Surprisingly, Dlk did not phosphorylate CDC5, at least not in vitro. Rather, CDC5 was phosphorylated by a co-purified kinase, which was identified as CK2. This might be of functional significance, since CDC5 has 14 potential CK2 phosphorylation sites. It will be interesting to investigate which of the sites phosphorylated in vivo coincide with CK2 sites. Our negative in vitro results do not exclude phosphorylation of CDC5 by Dlk in vivo, which might require an appropriate microenvironment, such as the splicing complexes, or it might require phosphorylation by another kinase, such as Cdks (31,32). Alternatively, CDC5 might have a targeting function for Dlk to facilitate phosphorylation of associated proteins (see below). These issues need to be further investigated.

What might be the functional significance of the interaction between Dlk and CDC5? Both CDC5 and Dlk co-localized perfectly in structures reminiscent of speckles. However, we did not see co-localization of CDC5 or Dlk with SC35 or U5-116, which are markers for spliceosomes and speckles. Rather, SC35 was partially displaced from the nuclear speckles. Speckles are highly dynamic structures in which splicing factors are constantly assembled and disassembled to be recruited to sites of transcription and splicing (34,44). This process is regulated, in part, by phosphorylation/dephosphorylation of the factors involved (35,45). Several SR kinases have been identified by virtue of their phosphorylating SR proteins, e.g. SC35 and SF2/ASF in vitro, and their relocating SR proteins from speckles in vivo. These kinases include SRPK1 and 2 (46–48), Clk1–3 (49,50), Cdc2 (51) and topoisomerase I (52) (reviewed in 45). Thus, the effects seen with Dlk are quite similar to those observed with other SR kinases. Indeed, Dlk did phosphorylate SC35 and SF2/ASF in vitro, although phosphorylation of SC35 was rather weak, presumably because it was employed as a GST fusion protein. Whether the Dlk- and/or CDC5-induced relocation of SC35 is of functional consequence has to be further investigated. Although SC35 is a general splicing factor it can also influence alternative splicing of certain substrates, as shown for the IgM and HIV tat pre-mRNAs (53) and caspase 2 (Ich-1) transcripts (54).

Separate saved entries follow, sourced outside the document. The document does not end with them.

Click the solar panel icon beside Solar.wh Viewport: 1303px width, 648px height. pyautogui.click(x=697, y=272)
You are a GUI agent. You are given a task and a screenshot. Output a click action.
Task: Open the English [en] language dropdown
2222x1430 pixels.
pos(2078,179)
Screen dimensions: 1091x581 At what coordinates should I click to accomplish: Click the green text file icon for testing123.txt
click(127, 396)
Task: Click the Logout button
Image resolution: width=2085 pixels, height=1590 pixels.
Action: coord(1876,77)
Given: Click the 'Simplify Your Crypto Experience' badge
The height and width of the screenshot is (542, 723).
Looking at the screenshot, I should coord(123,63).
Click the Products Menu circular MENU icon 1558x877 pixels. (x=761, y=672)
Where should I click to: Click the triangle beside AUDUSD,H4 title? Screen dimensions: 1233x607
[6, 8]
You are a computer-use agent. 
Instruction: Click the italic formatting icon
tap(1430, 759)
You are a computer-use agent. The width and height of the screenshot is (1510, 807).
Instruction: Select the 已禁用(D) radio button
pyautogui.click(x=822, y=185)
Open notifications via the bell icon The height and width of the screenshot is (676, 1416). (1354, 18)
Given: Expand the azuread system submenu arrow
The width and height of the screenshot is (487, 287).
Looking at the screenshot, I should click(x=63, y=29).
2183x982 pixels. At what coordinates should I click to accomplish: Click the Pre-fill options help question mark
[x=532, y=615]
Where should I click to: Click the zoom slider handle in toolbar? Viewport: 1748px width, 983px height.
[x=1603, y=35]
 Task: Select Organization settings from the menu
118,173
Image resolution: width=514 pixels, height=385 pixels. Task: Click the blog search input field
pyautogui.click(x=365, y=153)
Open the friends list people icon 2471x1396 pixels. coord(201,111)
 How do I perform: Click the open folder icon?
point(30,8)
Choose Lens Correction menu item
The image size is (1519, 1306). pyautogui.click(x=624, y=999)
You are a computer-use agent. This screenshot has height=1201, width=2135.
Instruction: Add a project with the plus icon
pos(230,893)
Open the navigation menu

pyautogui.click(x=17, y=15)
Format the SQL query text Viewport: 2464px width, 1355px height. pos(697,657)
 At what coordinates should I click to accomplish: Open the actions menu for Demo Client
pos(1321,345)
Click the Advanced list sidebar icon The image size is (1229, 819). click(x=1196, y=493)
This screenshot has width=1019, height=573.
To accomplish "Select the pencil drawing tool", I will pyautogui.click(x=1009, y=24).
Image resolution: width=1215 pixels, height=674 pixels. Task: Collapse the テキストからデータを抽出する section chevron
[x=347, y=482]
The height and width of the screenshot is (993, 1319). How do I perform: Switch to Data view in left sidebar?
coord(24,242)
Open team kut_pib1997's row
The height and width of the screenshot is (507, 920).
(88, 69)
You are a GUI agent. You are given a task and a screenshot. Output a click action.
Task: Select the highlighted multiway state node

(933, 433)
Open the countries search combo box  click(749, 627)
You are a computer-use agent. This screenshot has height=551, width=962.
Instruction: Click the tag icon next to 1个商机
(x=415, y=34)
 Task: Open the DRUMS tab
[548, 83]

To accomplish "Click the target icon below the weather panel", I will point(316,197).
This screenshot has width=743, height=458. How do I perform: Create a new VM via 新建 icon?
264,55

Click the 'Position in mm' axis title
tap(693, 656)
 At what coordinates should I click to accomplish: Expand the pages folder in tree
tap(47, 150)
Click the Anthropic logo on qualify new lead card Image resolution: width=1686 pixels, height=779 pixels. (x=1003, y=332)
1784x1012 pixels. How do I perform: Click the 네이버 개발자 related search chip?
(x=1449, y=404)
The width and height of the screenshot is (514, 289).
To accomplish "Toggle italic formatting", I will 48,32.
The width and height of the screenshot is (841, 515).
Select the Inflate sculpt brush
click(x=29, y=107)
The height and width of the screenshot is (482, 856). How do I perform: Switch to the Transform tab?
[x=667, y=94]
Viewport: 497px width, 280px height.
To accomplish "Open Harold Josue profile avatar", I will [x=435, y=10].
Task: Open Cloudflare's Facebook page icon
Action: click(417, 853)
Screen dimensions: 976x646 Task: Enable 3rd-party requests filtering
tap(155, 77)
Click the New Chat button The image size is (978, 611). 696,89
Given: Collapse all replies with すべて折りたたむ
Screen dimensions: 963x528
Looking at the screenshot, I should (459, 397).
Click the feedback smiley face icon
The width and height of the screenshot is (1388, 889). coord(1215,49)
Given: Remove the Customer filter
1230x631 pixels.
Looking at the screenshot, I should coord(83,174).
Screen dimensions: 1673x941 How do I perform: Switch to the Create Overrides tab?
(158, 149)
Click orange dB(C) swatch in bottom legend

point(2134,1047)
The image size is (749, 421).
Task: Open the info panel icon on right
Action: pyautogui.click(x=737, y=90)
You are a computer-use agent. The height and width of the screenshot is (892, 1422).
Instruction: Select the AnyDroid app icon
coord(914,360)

This can be achieved by changing its relative abundance. (55). Thus, altering the subcellular localization of SC35 by Dlk and CDC5 might be a regulatory mechanism for alternative splicing, presumably for a specific subset of transcripts. Of note in this context is a specific function of CDC5 in the G₂/M transition (14,15,20). This function is not compatible with CDC5 being a general splicing factor. Taking into account that CDC5 might also act as transcription factor (20), it might participate either in transcription or splicing or both of G₂/M-specific genes. In fact, CDC5 might actually provide a link between transcription and splicing, as suggested previously (20,21). Clearly, there are interesting and exciting issues to be investigated.